━━━ TEXT SHOWN ━━━
Applies the same text-screening logic to local files discovered outside ServCat.
Usage
screen_local_files(
local_files,
screening_terms = DEFAULT_SCREENING_TERMS,
min_screening_term_hits = if (length(screening_terms) > 0) 1L else 0L,
target_size = 2200L,
target_overlap = 0.15,
segment_by_heading_levels = c(1L, 2L),
screening_cache_dir = NULL,
use_screening_cache = !is.null(screening_cache_dir),
refresh_screening_cache = FALSE,
verbose = FALSE
)Arguments
- local_files
Tibble of local file candidates.
- screening_terms
Character vector of required file-screening terms.
- min_screening_term_hits
Minimum required screening-term hits.
- target_size, target_overlap, segment_by_heading_levels
Chunking controls.
- screening_cache_dir
Optional directory for cached screening text.
- use_screening_cache
Logical; use cached screening text when available.
- refresh_screening_cache
Logical; ignore existing cache entries and rewrite them.
- verbose
Logical; emit progress messages.
Examples
if (FALSE) { # \dontrun{
local_files <- list_local_source_files(file.path("data", "local_sources"))
screen_local_files(
local_files,
screening_terms = c("habitat", "survey"),
verbose = TRUE
)
} # }
━━━ RAW DATA ━━━
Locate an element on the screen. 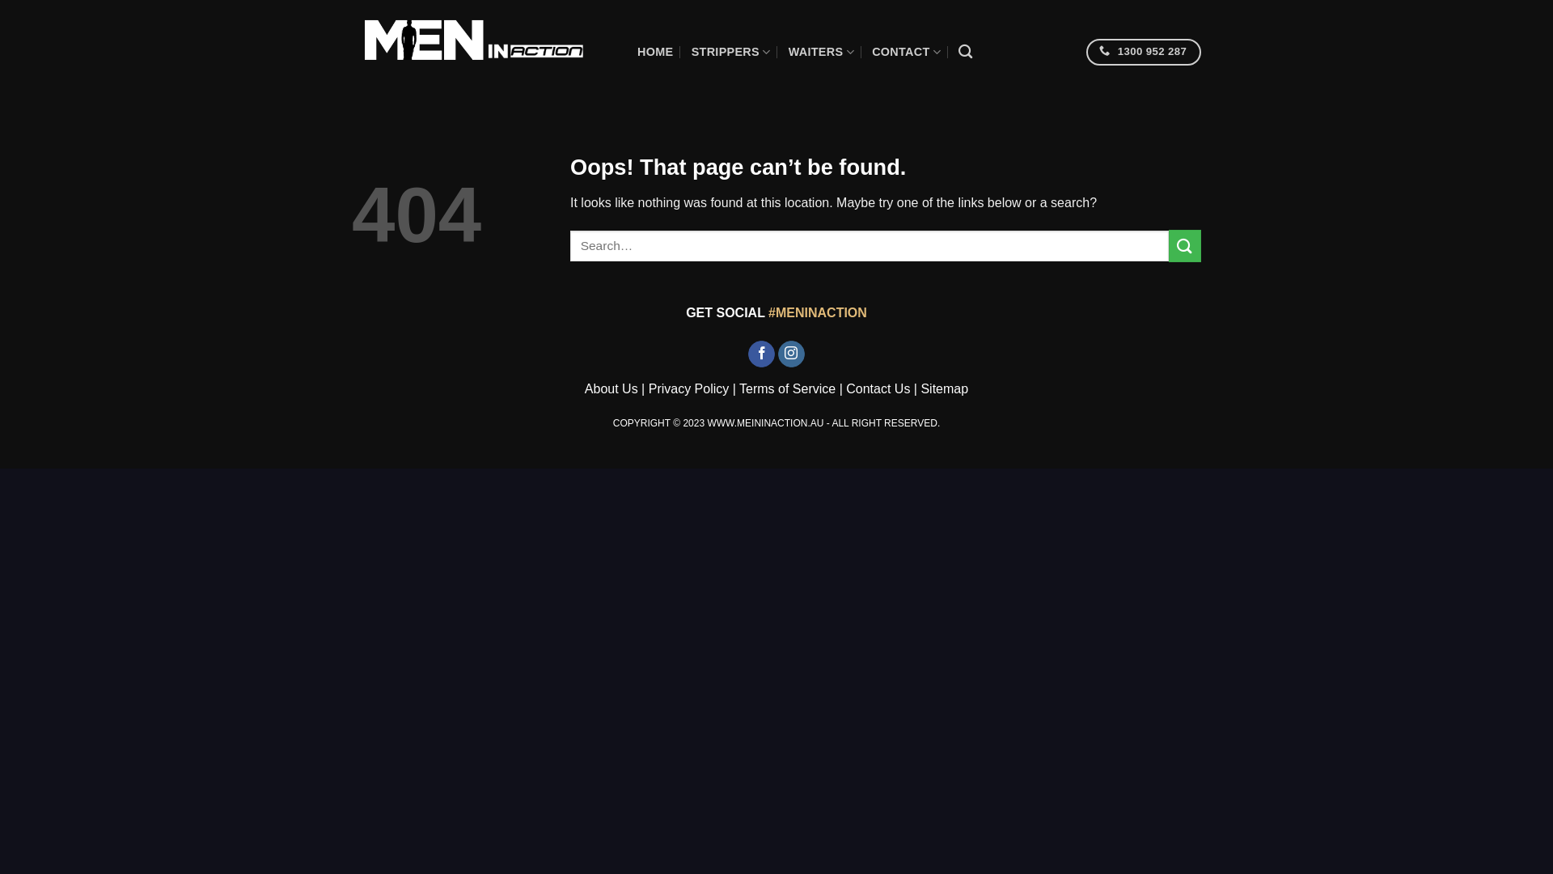  '1300 952 287' is located at coordinates (1086, 51).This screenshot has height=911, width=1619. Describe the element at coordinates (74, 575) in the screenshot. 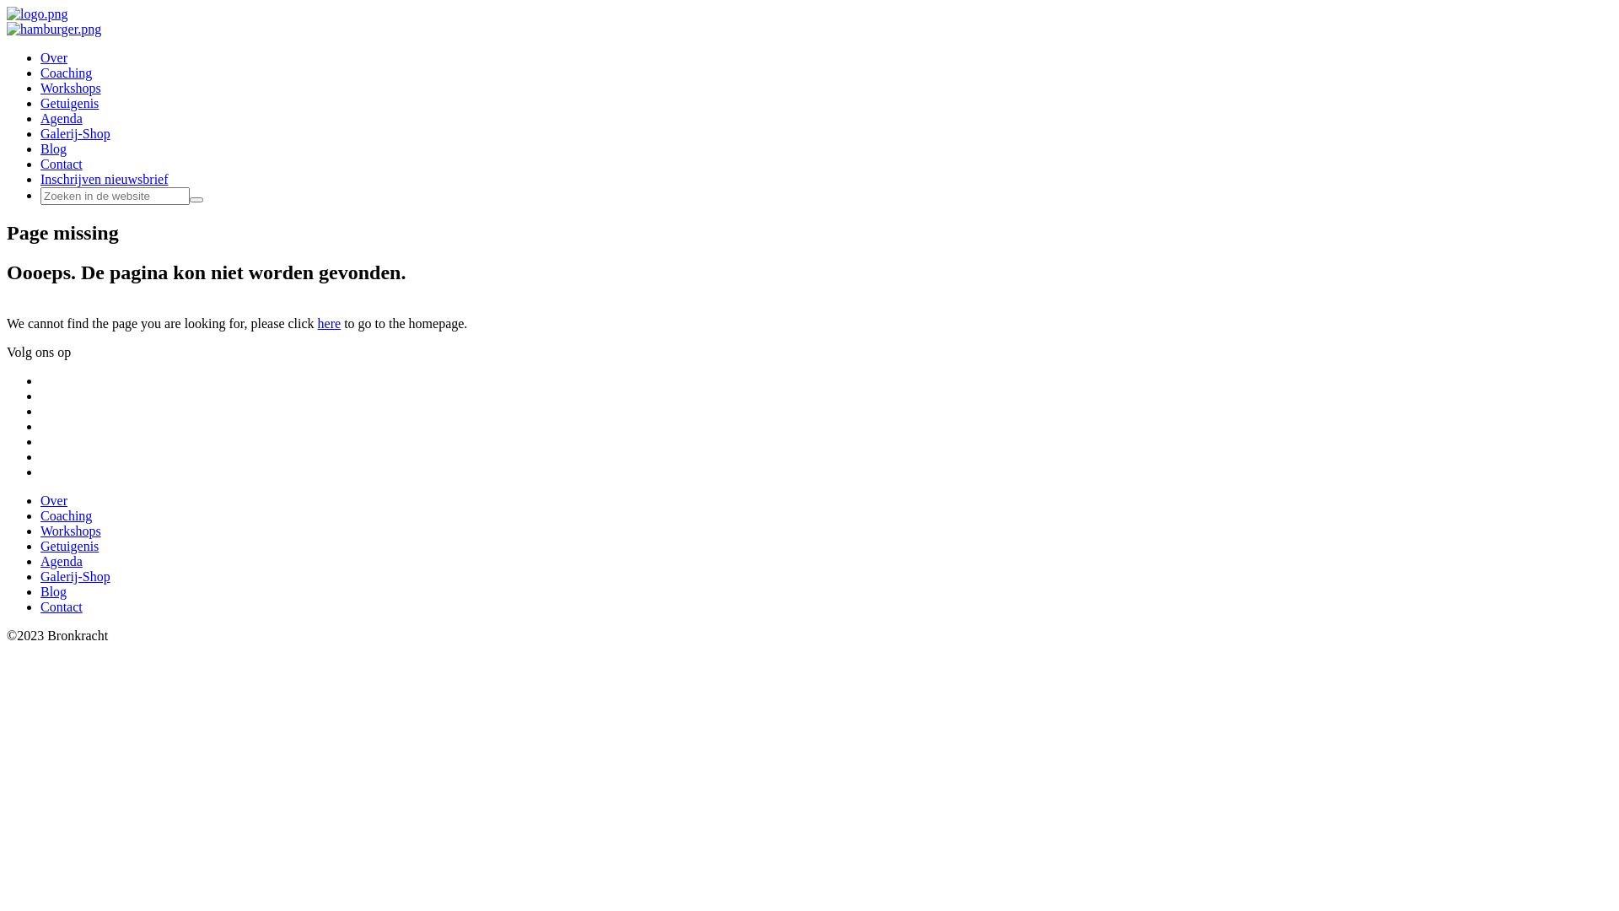

I see `'Galerij-Shop'` at that location.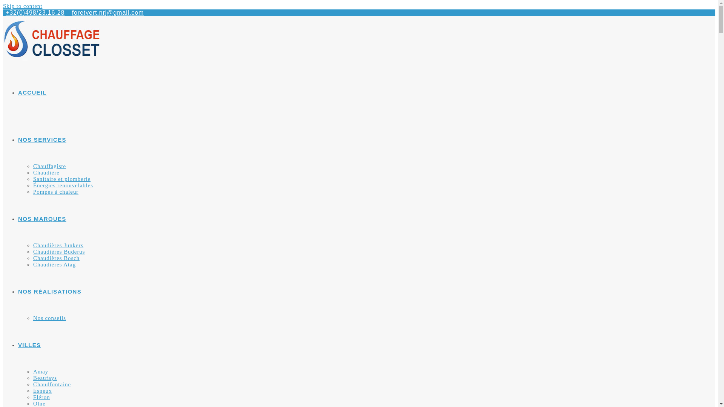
━━━
TASKS AND EXERCISES>
A - Answer these from the screen_local_files documentation, each on its own line:
(i) What default value does target_size take?
(ii) What does refresh_screening_cache do, according to its description?
(iii) Which screening terms does the example pass?
B - Rewrite the stretch from "- min_screening_term_hits" through "text when available." in the screen_local_files documentation, changing "Chunking controls" to "Segmentation controls".
C - In the screen_local_files documentation, which arguments have a description that begins with "Logical"?

SOLUTIONS PER TASK>
A -
(i) 2200L
(ii) It ignores existing cache entries and rewrites them.
(iii) "habitat" and "survey"

B -
- min_screening_term_hits
Minimum required screening-term hits.
- target_size, target_overlap, segment_by_heading_levels
Segmentation controls.
- screening_cache_dir
Optional directory for cached screening text.
- use_screening_cache
Logical; use cached screening text when available.

C -
use_screening_cache
refresh_screening_cache
verbose